[Entries supplied Boundary: Start]

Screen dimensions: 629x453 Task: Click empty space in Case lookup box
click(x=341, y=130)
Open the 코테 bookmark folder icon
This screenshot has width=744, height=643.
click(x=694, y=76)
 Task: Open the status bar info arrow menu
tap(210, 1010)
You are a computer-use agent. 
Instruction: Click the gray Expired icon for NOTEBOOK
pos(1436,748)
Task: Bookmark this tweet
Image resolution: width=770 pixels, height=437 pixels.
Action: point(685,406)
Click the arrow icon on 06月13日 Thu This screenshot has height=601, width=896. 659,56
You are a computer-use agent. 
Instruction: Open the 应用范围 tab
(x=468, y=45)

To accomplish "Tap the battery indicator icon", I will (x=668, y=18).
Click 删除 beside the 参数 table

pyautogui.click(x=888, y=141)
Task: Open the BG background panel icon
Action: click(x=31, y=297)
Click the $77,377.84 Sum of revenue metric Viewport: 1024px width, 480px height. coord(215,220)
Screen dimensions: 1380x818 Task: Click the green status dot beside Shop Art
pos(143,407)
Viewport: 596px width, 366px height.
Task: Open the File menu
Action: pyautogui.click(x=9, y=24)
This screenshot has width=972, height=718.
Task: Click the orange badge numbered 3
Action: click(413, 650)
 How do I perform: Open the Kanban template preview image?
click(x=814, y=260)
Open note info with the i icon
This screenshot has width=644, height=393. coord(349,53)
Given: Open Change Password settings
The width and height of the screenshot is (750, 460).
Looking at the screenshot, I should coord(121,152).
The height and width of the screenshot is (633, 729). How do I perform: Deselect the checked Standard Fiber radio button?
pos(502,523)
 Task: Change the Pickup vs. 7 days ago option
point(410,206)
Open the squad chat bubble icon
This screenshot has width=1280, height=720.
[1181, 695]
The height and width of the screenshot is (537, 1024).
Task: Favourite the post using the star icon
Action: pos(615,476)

[Entries supplied Boundary: End]

Exercise requirements:
Each line above from the one with "Click the arrow" up to and including the one with "Click the $77,377.84" must be set down exactly, and no line outside that span may appear.

Exercise response:
Click the arrow icon on 06月13日 Thu This screenshot has height=601, width=896. 659,56
You are a computer-use agent. 
Instruction: Open the 应用范围 tab
(x=468, y=45)

To accomplish "Tap the battery indicator icon", I will (x=668, y=18).
Click 删除 beside the 参数 table

pyautogui.click(x=888, y=141)
Task: Open the BG background panel icon
Action: click(x=31, y=297)
Click the $77,377.84 Sum of revenue metric Viewport: 1024px width, 480px height. coord(215,220)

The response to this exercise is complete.